(Tarefa proposta A)
Reescreva o trecho do texto sobre as cirurgias em mutirões que vai de "No início de" até "apurar as responsabilidades.", trocando "cirurgias de catarata" por "operações de catarata".
(Tarefa proposta B)
Diga se cada afirmação abaixo está de acordo com o texto sobre as cirurgias em mutirões, respondendo sim ou não e citando as palavras do texto que decidem a questão: (i) cerca de 20% dos pacientes perderam total ou parcialmente a visão; (ii) no Amapá, todos os 141 pacientes apresentaram complicações; (iii) o CBO lançou seu guia sobre mutirões em outubro de 2024.

(Trecho do texto)
# # #

Entre 2022 e 2025, pelo menos 222 pessoas sofreram complicações oculares após se submeterem a cirurgias oftalmológicas realizadas em mutirões no Brasil. Os dados são do Conselho Brasileiro de Oftalmologia (CBO), que aponta uma realidade alarmante: cerca de 20% dos pacientes perderam total ou parcialmente a visão.
O levantamento se baseia em relatos divulgados pela imprensa e revela, segundo o CBO, a falta de critérios mínimos de segurança nos atendimentos. “Trata-se de um retrato preocupante do descaso com normas sanitárias básicas em ações de saúde que deveriam ser conduzidas com responsabilidade e rigor técnico”, afirma a entidade.
Casos recentes e recorrência nacional
O caso mais recente ocorreu em Campina Grande (PB), no dia 15 de maio. Após aplicação de medicações intraoculares durante um mutirão, mais de 30 pacientes desenvolveram infecções graves. “Eles estão sendo tratados com urgência, incluindo cirurgias corretivas, mas o risco de perda visual é elevado”, informou o conselho.
E não é um episódio isolado. Em Rondônia, em 2022, 40 das 140 cirurgias realizadas em um mutirão resultaram em infecção. No ano seguinte, no Amapá, 104 dos 141 pacientes apresentaram complicações.
Em Belém (PA), em 2024, 22 de 40 pacientes enfrentaram problemas semelhantes. No município potiguar de Parelhas, 15 pessoas foram contaminadas após falhas na higienização de equipamentos.
No início de 2025, veio a público o caso de 12 pacientes que perderam a visão após cirurgias de catarata realizadas em setembro do ano anterior, no município paulista de Taquaritinga. A Promotoria de Justiça do Estado instaurou procedimento para apurar as responsabilidades.
Entidade cobra rigor e fiscalização
Para o CBO, a segurança do paciente deve ser o ponto central de qualquer ação em regime de mutirão. Em resposta à escalada de casos, o conselho lançou, em outubro de 2024, o Guia de Mutirões de Cirurgia Oftalmológica, voltado a gestores públicos, profissionais de saúde e à população.

# # #

Entradas de dados armazenadas
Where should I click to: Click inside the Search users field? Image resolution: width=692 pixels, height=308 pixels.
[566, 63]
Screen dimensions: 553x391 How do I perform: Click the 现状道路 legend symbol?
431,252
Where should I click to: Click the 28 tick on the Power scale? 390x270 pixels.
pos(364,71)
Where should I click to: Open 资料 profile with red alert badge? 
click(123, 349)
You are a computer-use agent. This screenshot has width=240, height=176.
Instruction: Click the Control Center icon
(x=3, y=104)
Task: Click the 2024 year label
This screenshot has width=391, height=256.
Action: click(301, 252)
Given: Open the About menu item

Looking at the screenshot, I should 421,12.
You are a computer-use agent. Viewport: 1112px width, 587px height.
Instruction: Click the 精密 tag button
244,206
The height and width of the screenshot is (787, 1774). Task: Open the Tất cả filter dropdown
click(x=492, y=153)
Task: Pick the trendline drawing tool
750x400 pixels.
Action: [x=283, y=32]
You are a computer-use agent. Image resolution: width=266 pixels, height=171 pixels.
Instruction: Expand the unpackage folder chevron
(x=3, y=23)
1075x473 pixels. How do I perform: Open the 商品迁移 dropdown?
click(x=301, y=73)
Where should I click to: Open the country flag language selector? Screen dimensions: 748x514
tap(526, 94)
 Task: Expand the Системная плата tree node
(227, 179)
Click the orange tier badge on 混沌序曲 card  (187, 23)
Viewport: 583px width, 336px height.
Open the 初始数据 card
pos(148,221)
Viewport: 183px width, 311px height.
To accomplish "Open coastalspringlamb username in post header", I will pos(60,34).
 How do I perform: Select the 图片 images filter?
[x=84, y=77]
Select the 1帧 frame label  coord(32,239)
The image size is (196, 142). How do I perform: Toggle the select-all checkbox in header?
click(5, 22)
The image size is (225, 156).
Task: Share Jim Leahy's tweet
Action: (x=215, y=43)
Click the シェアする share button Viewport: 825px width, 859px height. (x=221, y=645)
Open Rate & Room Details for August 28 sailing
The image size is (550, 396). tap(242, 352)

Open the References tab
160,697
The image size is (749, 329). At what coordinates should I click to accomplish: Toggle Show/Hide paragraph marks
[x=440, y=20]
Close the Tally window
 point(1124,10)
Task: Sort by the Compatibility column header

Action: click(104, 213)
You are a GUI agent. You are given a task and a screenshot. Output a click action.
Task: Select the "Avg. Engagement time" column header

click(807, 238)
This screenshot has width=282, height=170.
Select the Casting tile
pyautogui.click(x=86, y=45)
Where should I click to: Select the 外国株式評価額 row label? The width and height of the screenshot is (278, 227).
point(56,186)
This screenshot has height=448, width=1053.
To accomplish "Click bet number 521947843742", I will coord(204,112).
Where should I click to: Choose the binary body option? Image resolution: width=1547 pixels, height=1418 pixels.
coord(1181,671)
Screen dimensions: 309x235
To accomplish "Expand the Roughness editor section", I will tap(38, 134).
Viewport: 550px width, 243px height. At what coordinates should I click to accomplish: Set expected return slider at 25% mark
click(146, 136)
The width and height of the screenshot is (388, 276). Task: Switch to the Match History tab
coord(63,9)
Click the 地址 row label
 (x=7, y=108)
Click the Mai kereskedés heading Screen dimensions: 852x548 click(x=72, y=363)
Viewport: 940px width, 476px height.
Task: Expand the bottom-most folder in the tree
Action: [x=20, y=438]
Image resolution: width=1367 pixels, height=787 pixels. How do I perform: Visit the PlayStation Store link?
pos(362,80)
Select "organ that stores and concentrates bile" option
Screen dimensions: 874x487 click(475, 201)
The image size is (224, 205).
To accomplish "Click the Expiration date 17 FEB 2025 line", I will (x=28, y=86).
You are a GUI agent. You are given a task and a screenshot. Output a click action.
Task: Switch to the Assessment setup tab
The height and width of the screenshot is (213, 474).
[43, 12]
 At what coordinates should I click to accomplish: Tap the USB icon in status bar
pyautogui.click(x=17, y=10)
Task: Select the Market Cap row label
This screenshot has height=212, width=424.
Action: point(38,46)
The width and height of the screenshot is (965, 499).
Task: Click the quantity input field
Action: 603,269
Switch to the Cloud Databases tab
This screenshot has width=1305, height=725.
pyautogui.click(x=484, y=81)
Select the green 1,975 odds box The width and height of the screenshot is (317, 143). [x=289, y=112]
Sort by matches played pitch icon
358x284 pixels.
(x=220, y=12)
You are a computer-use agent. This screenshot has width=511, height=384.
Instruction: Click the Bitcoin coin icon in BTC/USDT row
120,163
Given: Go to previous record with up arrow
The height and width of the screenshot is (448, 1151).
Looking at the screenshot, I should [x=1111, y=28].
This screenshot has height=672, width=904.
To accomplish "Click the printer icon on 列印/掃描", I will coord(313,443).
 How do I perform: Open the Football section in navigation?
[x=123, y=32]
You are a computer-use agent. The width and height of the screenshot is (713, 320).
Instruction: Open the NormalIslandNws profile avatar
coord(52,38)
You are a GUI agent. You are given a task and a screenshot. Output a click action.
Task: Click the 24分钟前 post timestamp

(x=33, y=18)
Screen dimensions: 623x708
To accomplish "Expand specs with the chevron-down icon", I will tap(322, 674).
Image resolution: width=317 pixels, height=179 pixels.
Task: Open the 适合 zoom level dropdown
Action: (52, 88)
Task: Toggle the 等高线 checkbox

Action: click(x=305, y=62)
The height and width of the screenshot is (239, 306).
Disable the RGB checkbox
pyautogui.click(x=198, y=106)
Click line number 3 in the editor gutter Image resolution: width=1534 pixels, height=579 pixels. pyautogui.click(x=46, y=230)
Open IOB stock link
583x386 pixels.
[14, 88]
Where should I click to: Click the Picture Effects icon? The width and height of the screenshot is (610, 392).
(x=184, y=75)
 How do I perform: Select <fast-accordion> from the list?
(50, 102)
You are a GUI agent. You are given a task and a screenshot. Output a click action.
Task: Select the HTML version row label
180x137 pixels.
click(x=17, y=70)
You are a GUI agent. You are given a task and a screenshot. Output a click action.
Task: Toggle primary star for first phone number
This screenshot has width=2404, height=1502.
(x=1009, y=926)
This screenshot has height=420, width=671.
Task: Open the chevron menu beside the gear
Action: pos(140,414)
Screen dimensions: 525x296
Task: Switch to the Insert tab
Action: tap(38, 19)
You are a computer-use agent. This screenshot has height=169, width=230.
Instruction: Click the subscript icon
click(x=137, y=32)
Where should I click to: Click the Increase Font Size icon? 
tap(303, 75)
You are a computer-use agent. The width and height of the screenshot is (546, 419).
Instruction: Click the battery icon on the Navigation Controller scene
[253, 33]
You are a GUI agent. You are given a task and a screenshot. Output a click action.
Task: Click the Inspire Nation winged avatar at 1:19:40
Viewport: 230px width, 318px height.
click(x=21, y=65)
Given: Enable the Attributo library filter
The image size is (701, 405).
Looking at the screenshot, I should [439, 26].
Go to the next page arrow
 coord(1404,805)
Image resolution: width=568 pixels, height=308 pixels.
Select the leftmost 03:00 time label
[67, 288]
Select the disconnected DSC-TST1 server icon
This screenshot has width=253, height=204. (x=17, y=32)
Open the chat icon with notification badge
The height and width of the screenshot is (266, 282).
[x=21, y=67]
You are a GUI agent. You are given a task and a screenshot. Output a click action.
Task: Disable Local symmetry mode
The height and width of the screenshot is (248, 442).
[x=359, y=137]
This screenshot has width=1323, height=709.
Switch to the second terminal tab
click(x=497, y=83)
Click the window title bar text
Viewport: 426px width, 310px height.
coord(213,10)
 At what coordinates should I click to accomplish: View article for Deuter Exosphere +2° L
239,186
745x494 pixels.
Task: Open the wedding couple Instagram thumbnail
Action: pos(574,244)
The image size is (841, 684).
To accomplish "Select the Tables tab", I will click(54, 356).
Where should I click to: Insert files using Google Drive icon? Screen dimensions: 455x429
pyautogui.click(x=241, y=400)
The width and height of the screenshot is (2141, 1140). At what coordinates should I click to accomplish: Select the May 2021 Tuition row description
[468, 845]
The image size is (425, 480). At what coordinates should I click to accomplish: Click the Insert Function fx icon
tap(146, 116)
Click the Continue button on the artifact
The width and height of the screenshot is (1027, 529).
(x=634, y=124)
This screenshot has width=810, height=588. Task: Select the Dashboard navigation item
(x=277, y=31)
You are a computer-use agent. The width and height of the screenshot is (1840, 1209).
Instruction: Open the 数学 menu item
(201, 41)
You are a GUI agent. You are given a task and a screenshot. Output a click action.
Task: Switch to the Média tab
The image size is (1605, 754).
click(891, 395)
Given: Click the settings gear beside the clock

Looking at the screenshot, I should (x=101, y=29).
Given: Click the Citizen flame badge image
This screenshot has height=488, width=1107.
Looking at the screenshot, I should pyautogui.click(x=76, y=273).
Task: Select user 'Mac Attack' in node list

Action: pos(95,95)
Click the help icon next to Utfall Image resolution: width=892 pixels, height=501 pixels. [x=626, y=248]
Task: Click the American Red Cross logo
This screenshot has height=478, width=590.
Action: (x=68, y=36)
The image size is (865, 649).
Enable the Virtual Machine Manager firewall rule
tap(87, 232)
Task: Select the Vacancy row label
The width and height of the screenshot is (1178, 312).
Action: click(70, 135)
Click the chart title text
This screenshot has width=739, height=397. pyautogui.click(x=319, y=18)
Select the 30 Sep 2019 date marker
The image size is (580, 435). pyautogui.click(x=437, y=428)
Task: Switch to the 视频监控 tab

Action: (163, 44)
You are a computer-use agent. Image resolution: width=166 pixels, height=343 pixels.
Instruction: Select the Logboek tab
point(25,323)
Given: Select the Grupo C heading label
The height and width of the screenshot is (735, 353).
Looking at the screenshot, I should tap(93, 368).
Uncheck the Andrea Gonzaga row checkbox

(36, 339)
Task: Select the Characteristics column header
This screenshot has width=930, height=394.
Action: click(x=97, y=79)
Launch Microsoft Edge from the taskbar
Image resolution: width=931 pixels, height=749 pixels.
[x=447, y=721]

# # #

(Resultado do exercício A)
No início de 2025, veio a público o caso de 12 pacientes que perderam a visão após operações de catarata realizadas em setembro do ano anterior, no município paulista de Taquaritinga. A Promotoria de Justiça do Estado instaurou procedimento para apurar as responsabilidades.

(Resultado do exercício B)
(i) Sim: "cerca de 20% dos pacientes perderam total ou parcialmente a visão".
(ii) Não: "no Amapá, 104 dos 141 pacientes apresentaram complicações".
(iii) Sim: "o conselho lançou, em outubro de 2024, o Guia de Mutirões de Cirurgia Oftalmológica".